Do yourself a favor, replace the rim. I'm just trying to save you a lot more work in a year or 2.
 
(quoted from post at 10:32:58 04/18/16) Trying to clean a rusty hat rim and coat the rim after cleaning it with the tire still attached to the bead on one side.That would be like overhauling an engine through the exhaust pipe.Break the tire down and take it off the rim so you can access the inside of the rim.Fibreglass resin and cloth if it has some holes would also work good to coat and seal up the inside of the rusty rim with.Then coat with bed liner or paint if you want.

Well as I already said, it has already been A LOT of work to just break down one side of the tire which was extremely bonded to the rim and then get it pealed up over the rim, and so don't want to break down the other side. We just need ideas of how to fix this rim based on the way which we have it in its current position.

Many already know but for those who forgot or didn't know, I am a recovering paraplegic who is often limited to only working from a wheel chair and so these large tractors tires can be challenging for the most physically abled let alone trying to use pry bars, sledges, etc from a wheel chair. I was told I would be permanently paralyzed from the waist down, but over time I have regained a little control of my legs and I thank God it's just enough that I can control the clutch and break on a tractor :)

"Trying to clean a rusty hat rim and coat the rim after cleaning it with the tire still attached to the bead on one side.That would be like overhauling an engine through the exhaust pipe"

It actually isn't as hard as you're making out to be....once the bead is pealed up off of the rim, with the tire laying flat on the floor the bead can be lifted up and held in place at least 6 inches from the rim. Can possibly get to 8 inches but 6 inches is already giving us a pretty decent amount of clearance to reach in with scrapers, drills, air tools, etc to clean enough rust that it can then be determined what to use to cover or coat it.
 
[i:654c4848f0]" We just need ideas of how to fix this
rim based on the way which we have it in its
current position."[/i:654c4848f0]

You have been given a bunch of suggestions
on how to fix that rim.
Most of them included taking the tire the
rest of the way off the rim.
I hate to think what your forearms are going
to look like after reaching in between the
rim and tire to do anything useful in there.
They'll be all masticated and abraded for
sure.
But it's your rim and your forearms...
 
(quoted from post at 05:39:44 04/19/16) [i:d862cd3f19]" We just need ideas of how to fix this
rim based on the way which we have it in its
current position."[/i:d862cd3f19]

You have been given a bunch of suggestions
on how to fix that rim.
Most of them included taking the tire the
rest of the way off the rim.
I hate to think what your forearms are going
to look like after reaching in between the
rim and tire to do anything useful in there.
They'll be all masticated and abraded for
sure.
But it's your rim and your forearms...

As we already provided, we just needed information on how to prep the rim based on how we have it in it's current condition. We obviously know it is easier to work on a rim if the tire is off but have mentioned how it was already extremely difficult removing one side of the tire since it was bonded to the rim not to mention having to do the other side as well and doing it from a wheel chair.

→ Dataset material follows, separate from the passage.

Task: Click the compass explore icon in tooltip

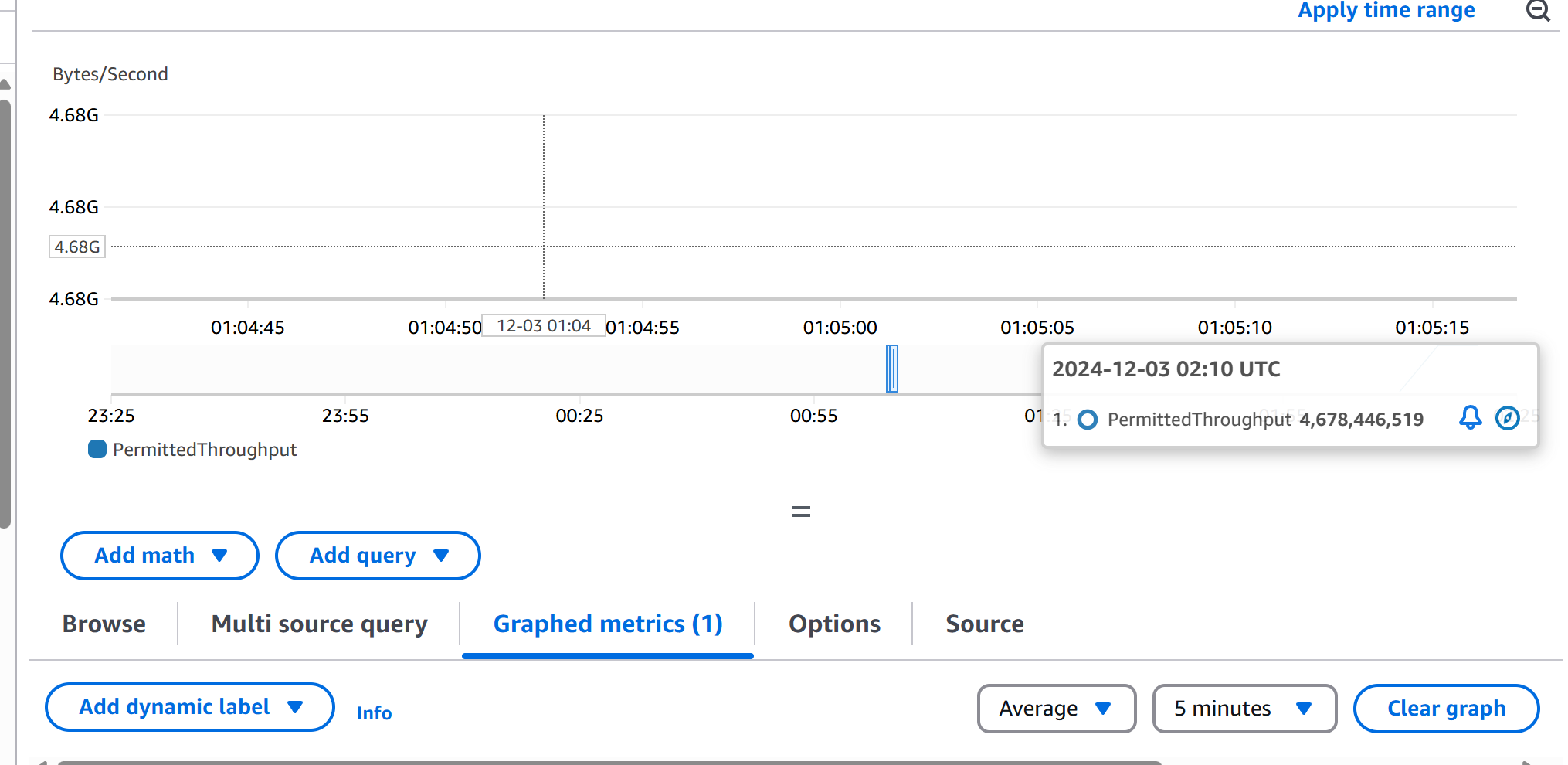Action: click(x=1507, y=418)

"I hate to think what your forearms are going
to look like after reaching in between the
rim and tire to do anything useful in there."

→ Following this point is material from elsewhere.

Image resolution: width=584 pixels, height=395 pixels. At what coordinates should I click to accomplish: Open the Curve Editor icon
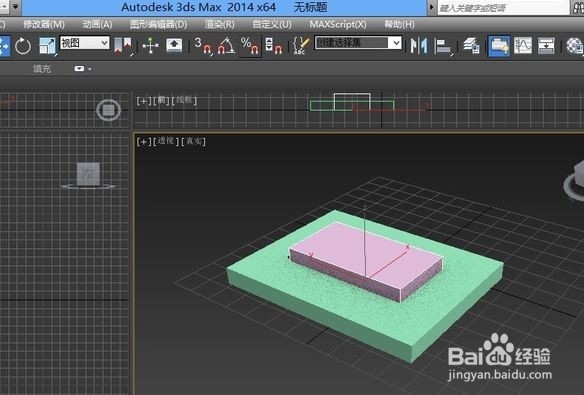tap(523, 46)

There is at least 6 inches of space (can possibly get even 8 inches) between the tire and rim which gives a pretty decent amount of space to get in a variety of tools in their. Have already easily got pneumatic hand tools in which can be easily maneuvered even being inside the tire.

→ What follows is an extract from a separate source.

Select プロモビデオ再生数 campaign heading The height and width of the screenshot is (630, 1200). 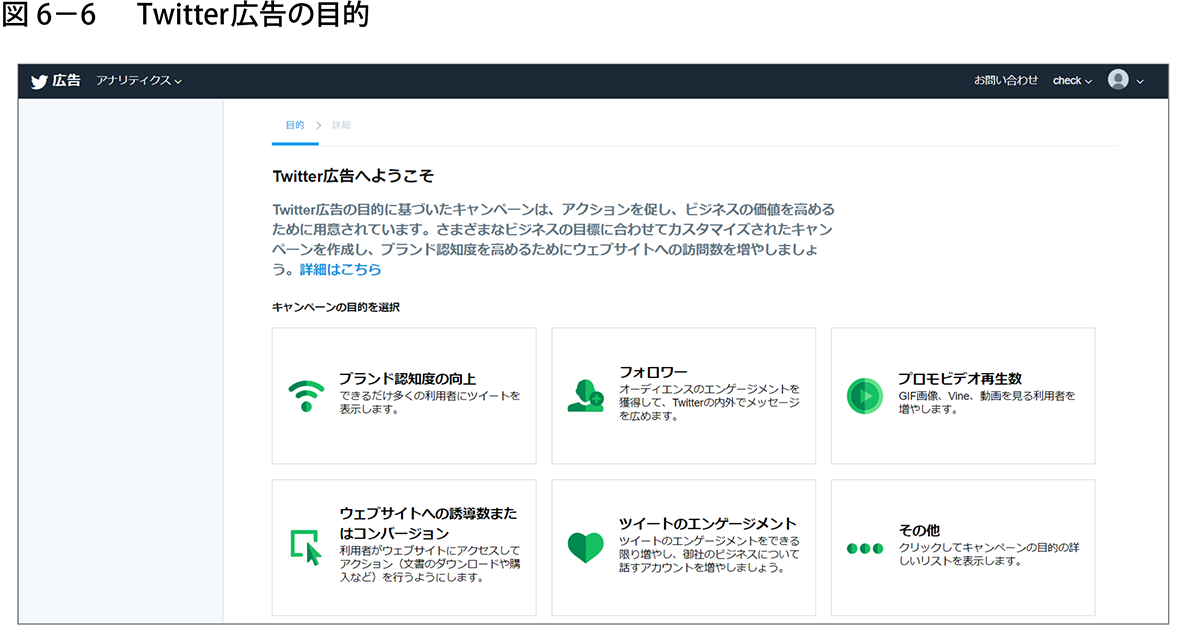point(959,378)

Will have more forearm fatigue trying to break the other bead than having to use air powered tools to get inside to clean the rim.

Not trying to be crude or somehow ungrateful. Just need others to understand that their suggestions wouldn't be adequate in our individual circumstances :) ...try wheeling a chair around the yard all day on unlevel ground and then break down a large tractor tire.
 
UD, i thank u for the Beavis and Butthead moment :)


huh-huh, huh-huh, huh-huh. he said masticated.